Chapitre 1. La nature incertaine du droit à l’information

Depuis les années 1980 et la libéralisation de la communication audiovisuelle, le droit à l’information s’affirme comme un nouveau droit. La doctrine 598 a toujours eu à cœur de classer les différents droits en catégories, alors même que le protecteur principal des droits et libertés, le Conseil constitutionnel, s’est toujours refusé à reconnaître l’élaboration d’une hiérarchie à travers sa jurisprudence 599 .

Les catégories sont nombreuses. Les droits et libertés sont classés en différentes générations, certaines libertés sont publiques, certains droits fondamentaux, parfois interprétés comme « l’indice d’un degré d’estime que le juge de la constitutionnalité donne à une liberté » 600 , ou encore les libertés peuvent être de premier ou second rang 601 , des principes matriciels 602 , directeurs 603 . Certains droits sont objectifs, d’autres subjectifs… Certains droits ou libertés ne sont pas accompagnés de qualificatifs, d’autres sont des principes constitutionnels, des objectifs de valeur constitutionnelle, des impératifs et quelques-uns appartiennent même à plusieurs catégories qui semblaient pourtant s’opposer.

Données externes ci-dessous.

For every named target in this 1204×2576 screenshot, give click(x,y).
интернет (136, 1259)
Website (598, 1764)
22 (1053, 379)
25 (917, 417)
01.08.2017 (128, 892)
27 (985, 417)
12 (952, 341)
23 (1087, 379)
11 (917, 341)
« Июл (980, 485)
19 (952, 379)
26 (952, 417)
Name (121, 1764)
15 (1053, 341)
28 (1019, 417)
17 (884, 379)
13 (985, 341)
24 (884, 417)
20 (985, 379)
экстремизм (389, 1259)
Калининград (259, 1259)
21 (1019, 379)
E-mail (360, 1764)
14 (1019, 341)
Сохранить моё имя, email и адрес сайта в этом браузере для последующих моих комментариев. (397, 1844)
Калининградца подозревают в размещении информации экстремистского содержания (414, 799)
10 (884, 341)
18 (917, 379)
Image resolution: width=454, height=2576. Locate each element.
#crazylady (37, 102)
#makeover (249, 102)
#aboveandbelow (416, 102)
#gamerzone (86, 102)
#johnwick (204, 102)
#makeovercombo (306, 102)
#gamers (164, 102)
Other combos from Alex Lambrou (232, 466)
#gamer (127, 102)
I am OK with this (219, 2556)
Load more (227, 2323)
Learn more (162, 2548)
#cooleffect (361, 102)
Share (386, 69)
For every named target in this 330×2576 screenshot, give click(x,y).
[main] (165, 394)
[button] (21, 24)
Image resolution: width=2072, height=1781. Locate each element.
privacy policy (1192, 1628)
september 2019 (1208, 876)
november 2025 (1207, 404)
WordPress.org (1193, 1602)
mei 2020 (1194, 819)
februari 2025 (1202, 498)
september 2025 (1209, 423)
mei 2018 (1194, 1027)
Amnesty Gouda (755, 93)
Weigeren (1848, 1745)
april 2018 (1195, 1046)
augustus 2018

Le droit à l’information participe à ce mouvement de « déclassification », il ne semble appartenir vraiment à aucune catégorie, si ce n’est à celle des droits fondateurs d’une société démocratique (section I). Dans ce sens, il apparaît plutôt comme une règle objective, mais nous pensons qu’une règle objective peut devenir un droit subjectif (section II).

Notes
598.

Par exemple, B. Mathieu et M. Verpaux exposent différentes typologies des droits et libertés fondamentaux. La première classification renvoie à la nature même des principes constitutionnels. Une deuxième renvoie à l’articulation des principes entre eux. Une autre classification peut être établie selon l’utilisation qui est faite des principes en cause. La quatrième classification retenue vise la question du titulaire ou du débiteur du droit ou de la liberté fondamentale. Une cinquième classification est relative à l’objet des droits et libertés fondamentaux. Enfin une dernière classification doit prendre en compte la hiérarchie de valeur qui peut exister entre les droits fondamentaux, in Contentieux constitutionnel des droits fondamentaux, LGDJ, Paris, 2002, p. 417.

599.

Voir par exemple G. LEBRETON, Les droits fondamentaux de la personne humaine en 1995 et 1996, L’Harmattan, 1998, 219 p.

600.

J. ROBERT, « Le Conseil constitutionnel », in Les juridictions suprêmes, du procès à la règle, C.E.R.C.R.I.D, Publications de l’Université de Saint-Etienne, 1991, p. 123 ou encore J. ROBERT « La protection des droits fondamentaux et le juge constitutionnel français, bilan et réformes », RDP, 1990, p. 1262.

601.

En ce sens, L. FAVOREU, « Le droit constitutionnel jurisprudentiel », RDP, 1986, pp. 491-494.

602.

Sur la notion de principe matriciel, voir par exemple B. MATHIEU, « Pour une reconnaissance de principes matriciels en matière de protection constitutionnelle des droits de l’homme », Dalloz 1995, chron. P. 211.

603.

Sur ce point, M-L PAVIA, « Eléments de réflexion sur la notion de droit fondamental », LPA, 6 mai 1994, n° 54, pp. 6-13.